İlk Derece Mahkemesince kurulan hükme yönelik istinaf incelemesi üzerine Bölge Adliye Mahkemesi tarafından verilen kararın; 5271 sayılı Kanunu’nun 286 ncı maddesinin birinci fıkrası uyarınca temyiz edilebilir olduğu, 260 ıncı maddesinin birinci fıkrası gereği temyiz edenin hükmü temyize hak ve yetkisinin bulunduğu, 291 inci maddesinin birinci fıkrası gereği temyiz isteminin süresinde olduğu, 294 üncü maddesinin birinci fıkrası gereği temyiz dilekçesinde temyiz sebeplerine yer verildiği, 298 inci maddesinin birinci fıkrası gereği temyiz isteminin reddini gerektirir bir durumun bulunmadığı yapılan ön inceleme neticesinde tespit edilmekle, gereği düşünüldü:

Katılanlar vekilinin duruşmalı inceleme talebinin, 7079 sayılı Kanun’un 94 üncü maddesiyle değişik 5271 sayılı Kanun’un 299 uncu maddesinin birinci fıkrası gereği takdîren reddine karar verilmekle;

I. HUKUKÎ SÜREÇ
1. … 11. Ağır Ceza Mahkemesinin, 21.03.2019 tarihli ve 2018/486 Esas, 2019/136 Karar sayılı kararı ile sanık hakkında taksirle öldürme suçundan, 5237 sayılı Türk Ceza Kanunu’nun (5237 sayılı Kanun) 85 inci maddesinin ikinci fıkrası, 22 nci maddesinin altıncı fıkrası, 62 nci maddesinin birinci fıkrası uyarınca 6 yıl 8 ay hapis cezası ile cezalandırılmasına ve 53 üncü maddesinin altıncı fıkrası uyarınca 2 yıl süreyle sürücü belgesinin geri alınmasına karar verilmiştir.

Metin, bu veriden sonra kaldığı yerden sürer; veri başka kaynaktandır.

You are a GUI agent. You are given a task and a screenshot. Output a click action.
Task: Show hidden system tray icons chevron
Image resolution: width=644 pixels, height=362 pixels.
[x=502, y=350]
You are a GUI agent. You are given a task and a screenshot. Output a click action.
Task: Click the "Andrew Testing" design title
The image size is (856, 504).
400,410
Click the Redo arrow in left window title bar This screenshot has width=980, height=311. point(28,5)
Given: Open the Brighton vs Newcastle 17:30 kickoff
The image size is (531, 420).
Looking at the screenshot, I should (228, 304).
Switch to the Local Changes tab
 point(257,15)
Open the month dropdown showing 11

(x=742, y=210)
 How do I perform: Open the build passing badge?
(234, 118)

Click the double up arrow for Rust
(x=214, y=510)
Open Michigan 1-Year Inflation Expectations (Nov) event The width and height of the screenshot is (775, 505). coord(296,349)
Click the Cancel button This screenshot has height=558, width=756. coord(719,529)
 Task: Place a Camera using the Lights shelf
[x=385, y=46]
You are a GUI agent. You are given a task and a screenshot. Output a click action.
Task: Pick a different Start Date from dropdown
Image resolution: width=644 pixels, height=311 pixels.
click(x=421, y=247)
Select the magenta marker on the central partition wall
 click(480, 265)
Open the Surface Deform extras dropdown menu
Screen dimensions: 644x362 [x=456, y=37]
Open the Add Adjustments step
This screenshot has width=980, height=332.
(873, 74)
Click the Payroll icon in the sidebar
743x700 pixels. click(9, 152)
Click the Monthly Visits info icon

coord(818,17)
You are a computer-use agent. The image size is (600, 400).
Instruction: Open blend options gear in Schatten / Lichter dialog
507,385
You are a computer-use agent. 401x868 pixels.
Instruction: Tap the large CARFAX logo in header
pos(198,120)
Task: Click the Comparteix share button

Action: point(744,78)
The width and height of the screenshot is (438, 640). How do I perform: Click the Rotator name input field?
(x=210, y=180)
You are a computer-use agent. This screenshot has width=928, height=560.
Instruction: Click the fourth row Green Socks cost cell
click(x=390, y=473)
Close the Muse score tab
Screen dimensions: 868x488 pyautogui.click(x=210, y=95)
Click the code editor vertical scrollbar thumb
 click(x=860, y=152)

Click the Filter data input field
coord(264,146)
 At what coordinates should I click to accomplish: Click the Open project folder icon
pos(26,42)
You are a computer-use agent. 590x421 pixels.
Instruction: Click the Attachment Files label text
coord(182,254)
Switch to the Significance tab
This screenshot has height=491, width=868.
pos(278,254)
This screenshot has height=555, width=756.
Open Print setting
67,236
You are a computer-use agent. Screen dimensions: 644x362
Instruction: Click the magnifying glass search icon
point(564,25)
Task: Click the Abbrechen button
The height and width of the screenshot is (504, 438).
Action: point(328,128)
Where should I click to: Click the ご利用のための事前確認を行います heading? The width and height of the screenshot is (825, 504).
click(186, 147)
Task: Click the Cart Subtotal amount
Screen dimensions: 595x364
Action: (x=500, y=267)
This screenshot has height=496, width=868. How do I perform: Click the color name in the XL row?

2. … Bölge Adliye Mahkemesi 12. Ceza Dairesinin, 05.10.2021 tarihli ve 2019/2790 Esas, 2021/2814 Karar sayılı kararı ile sanık hakkında İlk Derece Mahkemesince kurulan hükme yönelik sanık müdafiileri ve katılanlar vekilinin istinaf başvurusunun kabulüne karar verilerek 5271 sayılı Kanun’un 280 inci maddesinin birinci fıkrasının (g) bendi uyarınca duruşmalı yapılan inceleme neticesinde aynı Kanun’un 280 inci maddesinin ikinci fıkrası uyarınca İlk Derece Mahkemesi kararının kaldırılması ile sanık hakkında taksirle öldürme suçundan, 5237 sayılı Kanunu’nun 85 inci maddesinin ikinci fıkrası, 22 nci maddesinin altıncı fıkrası uyarınca 9 yıl 4 ay hapis cezası ile cezalandırılmasına ve 53 üncü maddesinin altıncı fıkrası uyarınca 2 yıl süreyle sürücü belgesinin geri alınmasına karar verilmiştir.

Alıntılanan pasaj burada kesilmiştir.